**Action item:** Write out only the final part of the records below. It begins with the line that contains "You are a computer-use agent. The" and ends with the last line.

**Data:**

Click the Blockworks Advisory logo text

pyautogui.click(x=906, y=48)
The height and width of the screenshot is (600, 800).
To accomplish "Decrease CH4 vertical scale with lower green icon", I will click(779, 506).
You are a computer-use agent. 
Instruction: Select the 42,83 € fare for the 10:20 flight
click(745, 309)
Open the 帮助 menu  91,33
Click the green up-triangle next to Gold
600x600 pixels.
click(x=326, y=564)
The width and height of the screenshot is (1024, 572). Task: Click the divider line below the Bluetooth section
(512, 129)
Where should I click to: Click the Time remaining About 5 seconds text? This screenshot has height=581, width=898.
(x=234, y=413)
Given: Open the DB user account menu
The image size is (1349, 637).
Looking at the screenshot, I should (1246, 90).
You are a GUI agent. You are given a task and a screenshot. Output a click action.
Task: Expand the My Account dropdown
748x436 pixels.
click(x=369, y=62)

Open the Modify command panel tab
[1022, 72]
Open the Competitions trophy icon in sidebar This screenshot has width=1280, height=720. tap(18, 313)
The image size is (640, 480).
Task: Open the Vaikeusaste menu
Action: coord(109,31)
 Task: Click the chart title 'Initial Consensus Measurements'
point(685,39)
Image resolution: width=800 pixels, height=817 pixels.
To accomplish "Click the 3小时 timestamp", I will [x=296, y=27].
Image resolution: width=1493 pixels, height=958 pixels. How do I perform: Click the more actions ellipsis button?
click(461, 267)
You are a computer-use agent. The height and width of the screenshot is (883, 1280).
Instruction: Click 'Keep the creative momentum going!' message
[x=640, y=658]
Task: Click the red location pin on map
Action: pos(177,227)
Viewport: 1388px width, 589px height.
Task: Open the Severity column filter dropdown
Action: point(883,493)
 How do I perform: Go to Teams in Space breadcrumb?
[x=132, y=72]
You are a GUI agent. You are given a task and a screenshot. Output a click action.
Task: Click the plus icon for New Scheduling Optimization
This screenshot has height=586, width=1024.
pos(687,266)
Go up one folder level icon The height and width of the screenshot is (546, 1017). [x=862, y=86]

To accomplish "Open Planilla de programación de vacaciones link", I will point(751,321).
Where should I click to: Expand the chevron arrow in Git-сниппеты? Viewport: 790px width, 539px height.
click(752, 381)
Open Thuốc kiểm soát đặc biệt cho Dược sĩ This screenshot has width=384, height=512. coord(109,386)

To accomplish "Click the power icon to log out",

**The answer:**
You are a computer-use agent. The height and width of the screenshot is (883, 1280).
Instruction: Click 'Keep the creative momentum going!' message
[x=640, y=658]
Task: Click the red location pin on map
Action: pos(177,227)
Viewport: 1388px width, 589px height.
Task: Open the Severity column filter dropdown
Action: point(883,493)
 How do I perform: Go to Teams in Space breadcrumb?
[x=132, y=72]
You are a GUI agent. You are given a task and a screenshot. Output a click action.
Task: Click the plus icon for New Scheduling Optimization
This screenshot has height=586, width=1024.
pos(687,266)
Go up one folder level icon The height and width of the screenshot is (546, 1017). [x=862, y=86]

To accomplish "Open Planilla de programación de vacaciones link", I will point(751,321).
Where should I click to: Expand the chevron arrow in Git-сниппеты? Viewport: 790px width, 539px height.
click(752, 381)
Open Thuốc kiểm soát đặc biệt cho Dược sĩ This screenshot has width=384, height=512. coord(109,386)

To accomplish "Click the power icon to log out",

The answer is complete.